### Task statement
Continue the text on pressure vessel safety requirements under the Maharashtra Factories Rules 1963 from the point at which it stops.
======== Supplied text
Pressure Vessel means, any vessel subjected to or operated at a pressure greater than the atmospheric pressure.

Safety requirments for Pressure Vessels as per Maharashtra Factories Rules 1963 are as follows -

(i) Every pressure plant or pressure vessel shall be fitted with-
(a) a suitable safety valve or other effective device, conveniently located to ensure that the maximum safe working pressure of the vessel shall not be exceeded at any time;
(b) a suitable pressure gauge with a dial range not less than 1.5 times and not exceeding twice the maximum safe working pressure, easily visible and designed to show, at all times, the correct internal pressure in kilograms per square centimetre and marked with prominent red mark at the maximum safe working pressure of the pressure plant or pressure vessel;
(c) a suitable stop valve or valves by which the pressure vessel or the system of pressure vessels may be isolated from other vessels or source of supply of pressure;
(d) a suitable nipple and globe valve connected for the exclusive purpose of attaching a test pressure gauge for checking the accuracy of the pressure gauge referred to in clause (b) of the sub-rule;
(e) a suitable drain cock or valve or a plug at the lowest part of a pressure vessel so as to ensure effective draining of liquid that may be collected in the pressure vessel.
(ii) Every pressure gauge, stop valve, nipple and globe valve, shall be mounted at a height not more than 1.5 metres from the working level.
(iii) Every pressure plant or pressure vessel not constructed to withstand the maximum possible working pressure at the source of supply or the maximum pressure which can be obtained in the pipe connecting the pressure vessel with any other source of supply shall be fitted with a suitable reducing valve or other suitable automatic device to prevent the safe working pressure of the vessel being exceeded. Suitable pressure guages shall be provided close to the reducing valve to show the high pressure and reduced pressure.
(iv) In case of a jacketted vessel in which heat is transmitted by means of steam or other media in the jacket causing pressure rise in the vessel, the heat input in the jacket shall be so controlled by a suitable device as not to allow the safe working pressure of the vessel being exceeded.
(v) To further protect the pressure vessel in the event of failure of reducing valve or the control device mentioned in clauses (iii) and (iv) an additional safety valve having a capacity to release all steam, vapour or gas without under pressure rise shall be provided in addition to the one referred to in clause (1)(a).
Provided that it shall be sufficient for the purposes of this sub- rule if the safety valve, pressure guage and stop valve or other suitable effective device are mounted on a pipeline immediately adjacent to the pressure vessel and where there is a range of two or similar pressure vessels in a plant served by the same pressure load, only one set of such mountings need be fitted provided that those cannot be isolated from any of the pressure plant or pressure vessels.
================
======== Supplied data
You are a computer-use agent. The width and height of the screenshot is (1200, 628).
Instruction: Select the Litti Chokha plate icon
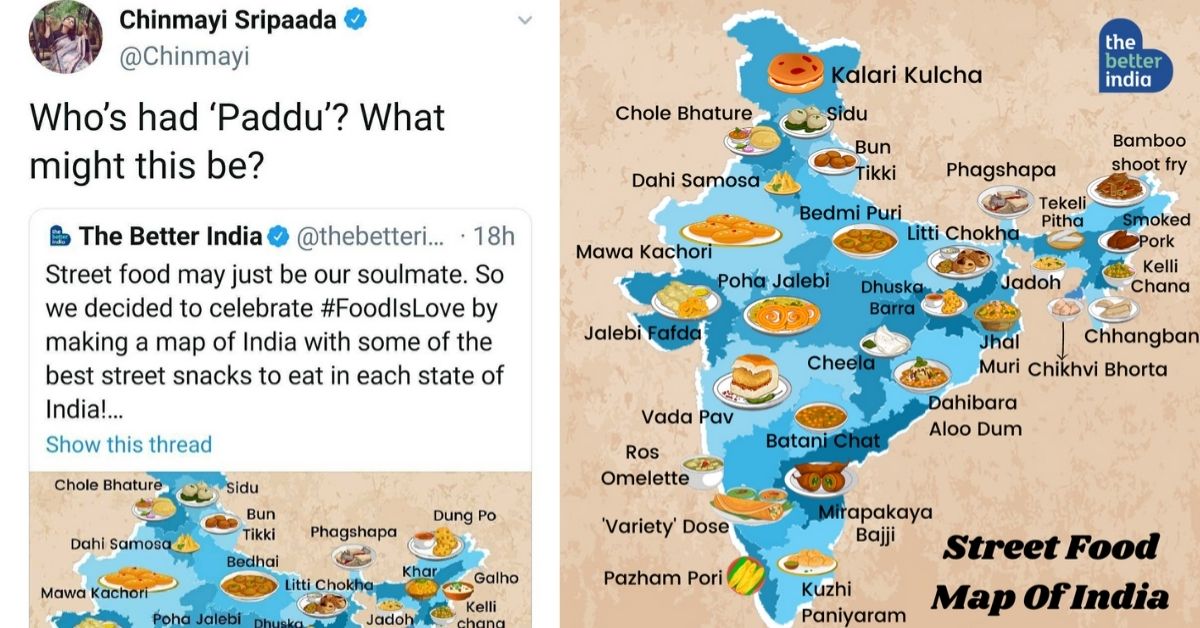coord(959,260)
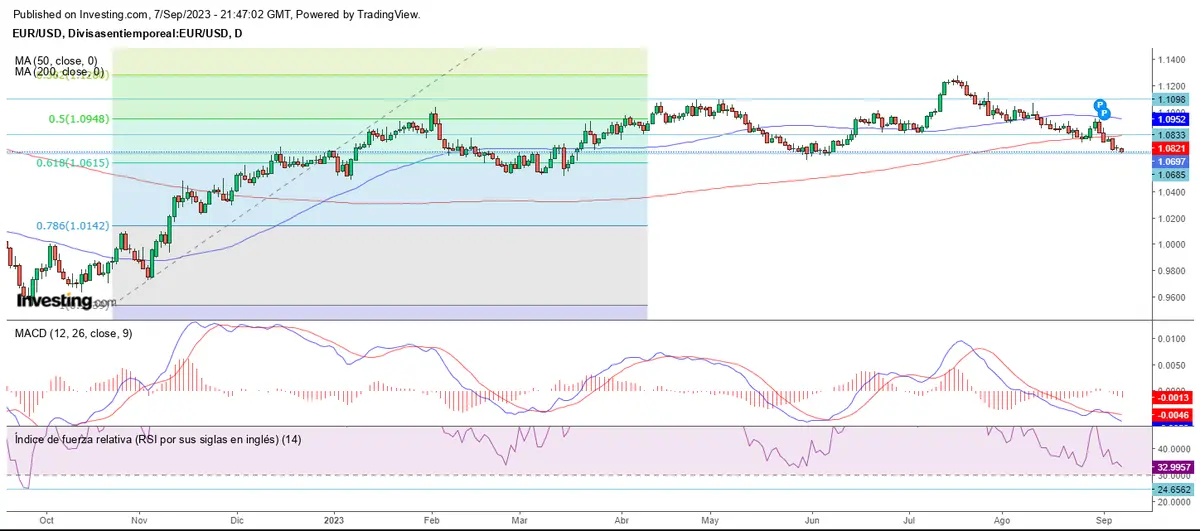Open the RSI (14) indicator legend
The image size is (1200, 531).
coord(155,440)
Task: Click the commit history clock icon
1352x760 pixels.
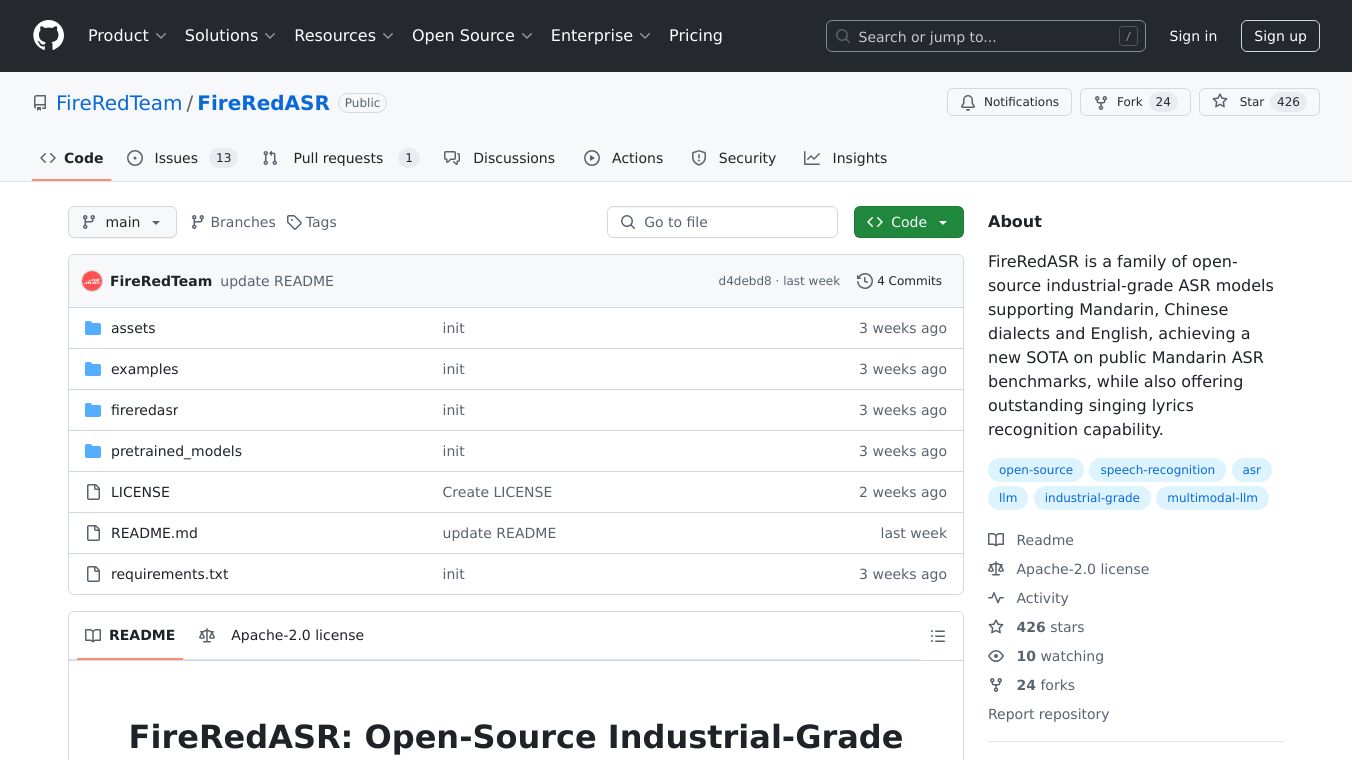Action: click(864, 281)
================
======== Supplied data
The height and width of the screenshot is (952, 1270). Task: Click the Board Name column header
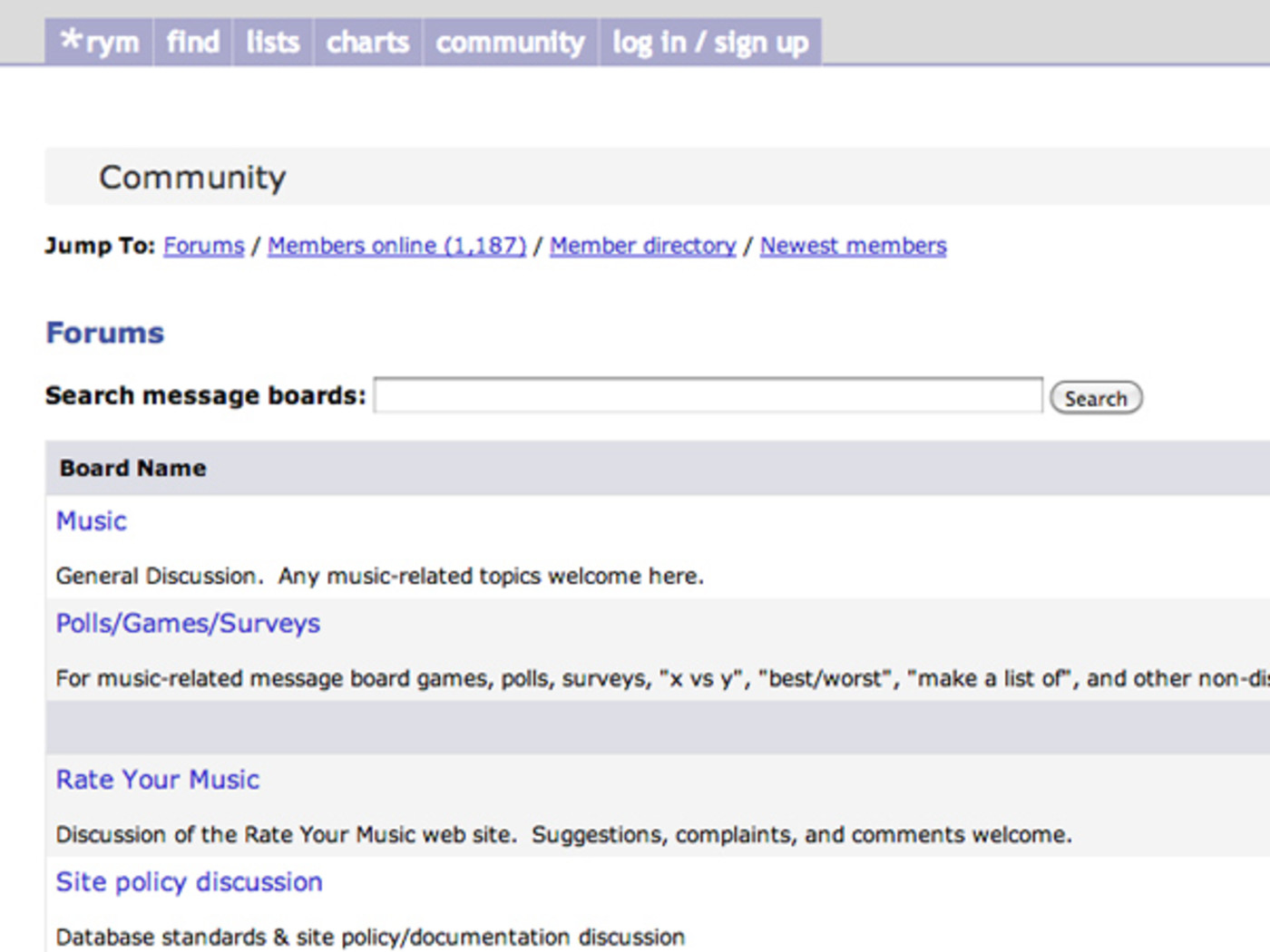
================
### Task output
(4) Ever pressure plant in service shall be thoroughly examined by a competent person,-
(a) externally once in every period of six months;
(b) internally, once in every period of twelve months, and
(c) hydraulic test once in a period of four years.

Explanation -
If however by reason of construction of the pressure vessel or pressure plant a thorough internal examination is not possible, it may be replaced by a hydraulic test, which shall be carried out once in every period of two years

I hope this will help you.

Regards,
Shashikant.


From India, Pune
Dear All

As per IS 14489 : 1998(CODE OF PRACTICE ON OCCUPATIONAL SAFETY AND HEALTH AUDIT) following points comes related to Pressure Vessels... Let's have a discussion on these points to bring more understanding on the topic...

Request to forum members to participate and try to answer...

Pressure Vessels (Fired and Unfired)

1. What is fired & Unfired Pressure Vessels?

2. Give details of the plants, piping and vessels which are operated at a pressure greater than the atmospheric pressure?

3. How is it ensured that the working pressure inside the pressure vessels/pressure plants will not exceed their maximum working pressure for which it is designed?

4. What means of isolating the pressure vessels or means to prevent rise in pressure are installed?

5. What standards/codes of practice are adopted for design, fabrication, operation and maintenance of the pressure vessels and records maintained?

5. How are the pressure vessels tested? Give details.

6. Is there any competent person for testing these pressure vessels? Give details.

7. How are the recorded results verified?

8. Give details of safety devices available for these pressure vessels?

9. Whether log book for pressure vessel and pressure plant has been maintained?

From India
Dear SSM
Why not you tried to come up with your view regarding the above mentioned 9 points regarding pressure vessels... Instead of have a try you start another thread...
All are just wishing for a ready made answer from the forum to thier concerns or issues only... Nobody bother into have a fruitfull discussions...
Friends request you to participate into other threads also which is not initiated by you... Let's try to make this forum alive...

From India
dear all (& Dipil)

i'm sharing some details for your questions. however now i'm not covering all the questions... let me try to answer part by part.

1. What is fired & Unfired Pressure Vessels?

Fired pressure vessel

Fired pressure vessel is a pressure vessel which is completely or partially exposed to fire from burners or combustion gases or otherwise heated pressure vessel with a risk of overheating.

examples a.Boiler

Boiler is one or more fired pressure vessels and associated piping systems used for generating steam or hot water at a temperature above 120C.

Any equipment directly connected to the boiler, such as economisers, superheaters and safety valves, is considered as part of the boiler, if it is not separated from the steam generator by means of any isolating valve. Piping connected to the boiler is considered as part of the boiler upstream of the isolating valve and as part of the associated piping system downstream of the isolating valve.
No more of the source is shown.